Uh-Oh: Chicago's Top Cop Receives '100 Percent Support' From Mayor
By Chuck Sudo in News on Feb 26, 2013 3:08PM
Chicago Police Supt. Garry McCarthy (Photo Credit: ~cynthiak~
Mayor Rahm Emanuel gave Chicago Police Superintendent Garry McCarthy his “100 percent support” Monday despite an inability to make a dent in Chicago’s homicide rate and rising calls from black aldermen to replace McCarthy. Yet Emanuel also expressed “impatience” with curbing the murder rate.
We aren’t saying McCarthy should start polishing his resume yet. But the last member of Emanuel’s cabinet that received his “100 percent support” was former Chicago Public Schools CEO Jean-Claude Brizard, who received a severance package for the ages when he resigned shortly after last year’s teachers’ strike.
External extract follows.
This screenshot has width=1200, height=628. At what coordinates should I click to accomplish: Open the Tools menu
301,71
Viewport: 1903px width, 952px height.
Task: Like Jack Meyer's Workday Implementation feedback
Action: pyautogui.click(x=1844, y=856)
Emanuel’s public support of McCarthy came after Ald. Howard Brookins, chairman of the City Council Black Caucus, intimated “the clock is ticking” on McCarthy’s tenure as Superintendent.
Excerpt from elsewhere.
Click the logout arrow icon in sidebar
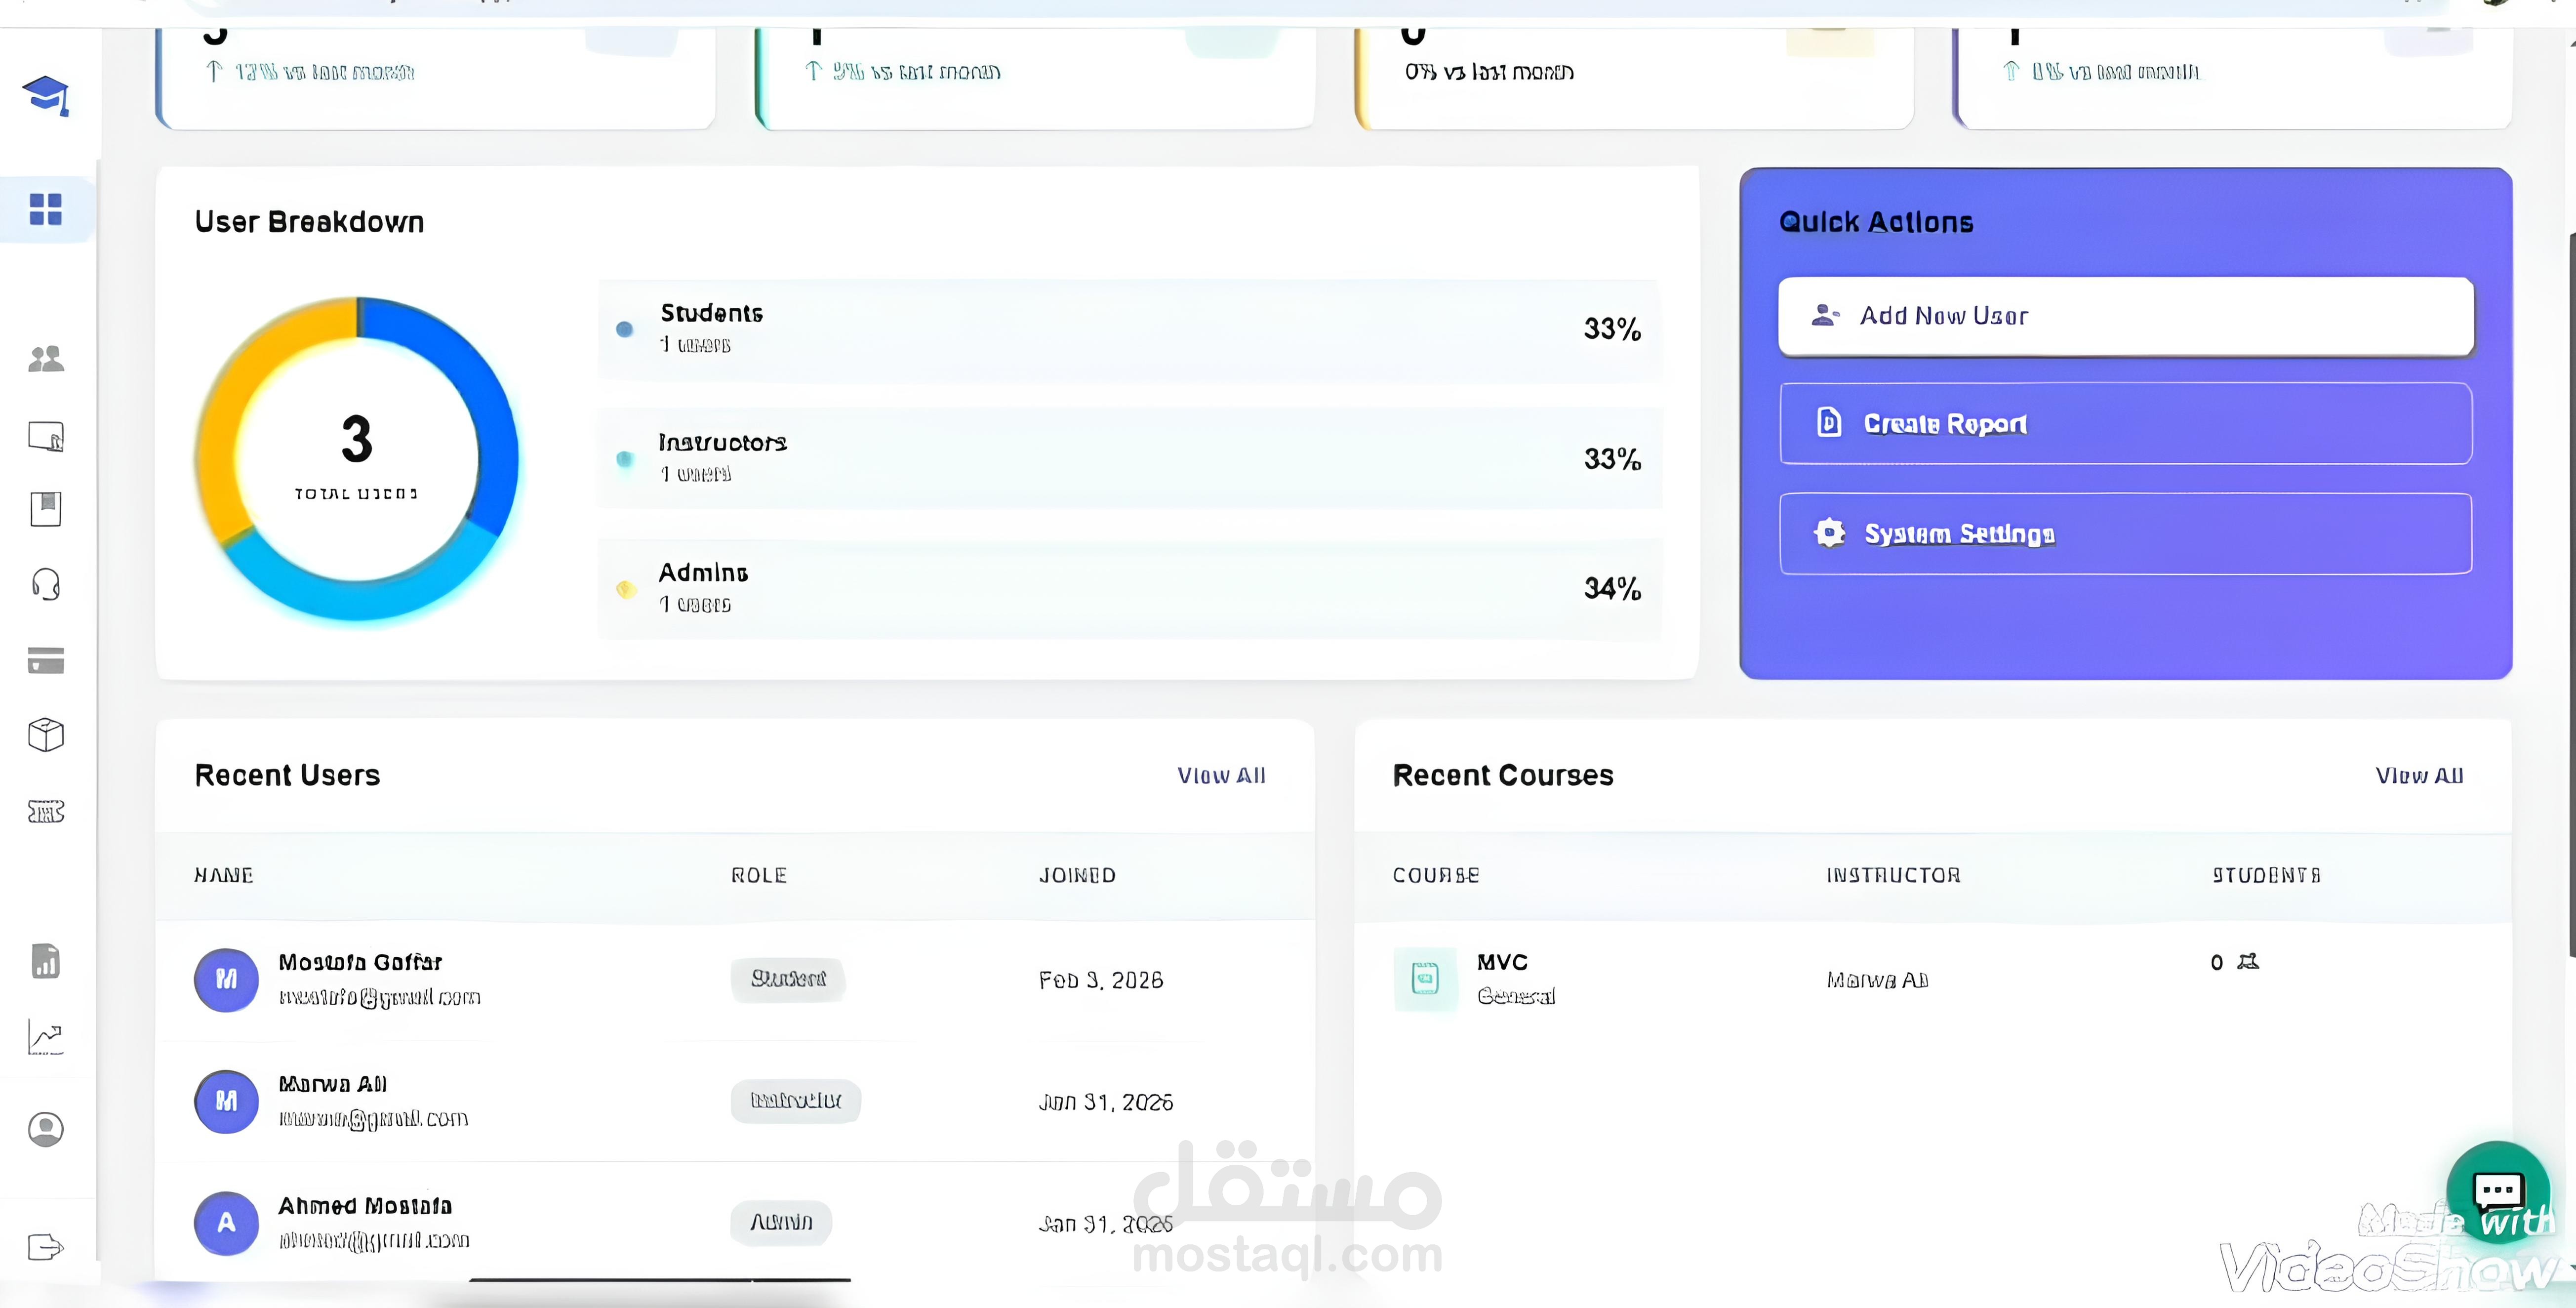 [46, 1247]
“We’re getting push-back from our constituents. They’re wondering what the hell their elected representatives are doing to combat all this violence. We’re not gonna wear the jacket for the actions or inactions of” the superintendent.--snip—
“If there were 42 murders in January when it’s cold outside, what happens in June or July when the weather is warmer and there are more people on the street?” the alderman said.
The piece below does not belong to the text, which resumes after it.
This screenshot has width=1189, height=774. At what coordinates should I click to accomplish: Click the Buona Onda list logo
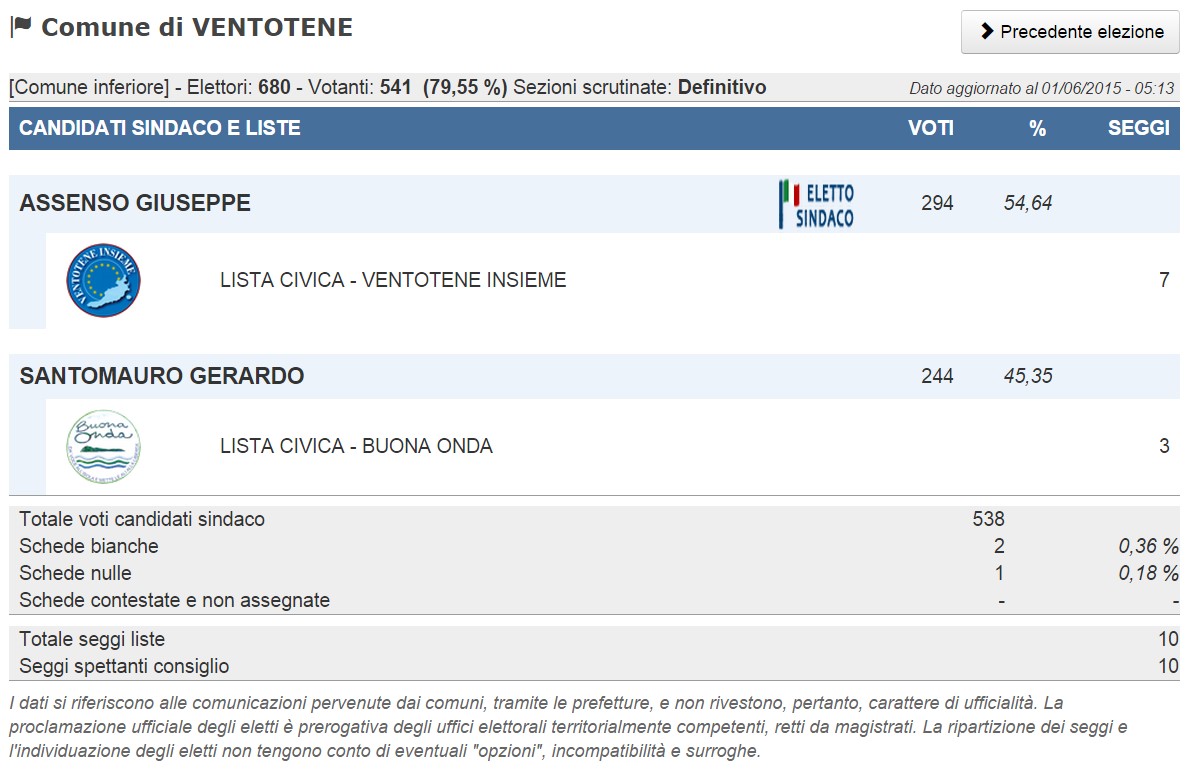[103, 447]
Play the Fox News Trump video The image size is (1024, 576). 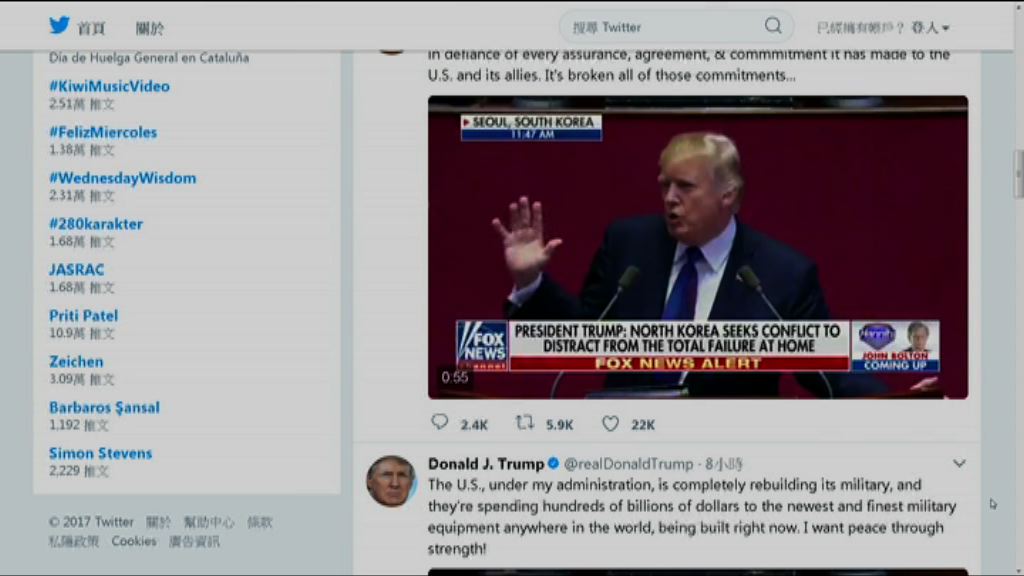(697, 248)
Brookins and other African American aldermen have criticized McCarthy’s strategies to combat gang violence and the Police Department’s response to the homicide rate. McCarthy has taken to the media numerous times to stress his strategies are actually reducing overall violent crime whenever the homicide rate makes national headlines, as it most recently did with the murder of Hadiya Pendleton last month.
Emanuel, speaking at a news conference Monday to announce all-day kindergarten in Chicago Public Schools, said he feels the aldermen’s pain.
"First and foremost, I support any of the aldermen's expressions of frustration. That is no different from my sense of urgency," Emanuel said at a news conference at Cuffe Academy in Auburn Gresham. "Garry McCarthy, Al Wysinger and the entire leadership of the Police Department have my 100 percent support. But they also have my sense of impatience to get the results throughout the city."
Brookins later said he’s “learned to believe what the mayor says” and was working with the mayor and Police Department to find ways to curb the violence.
"In hearing the mayor's outrage with respect to this and his impatience with respect to the crime rate, he captures our frustration and the sentiment of the African-American Caucus."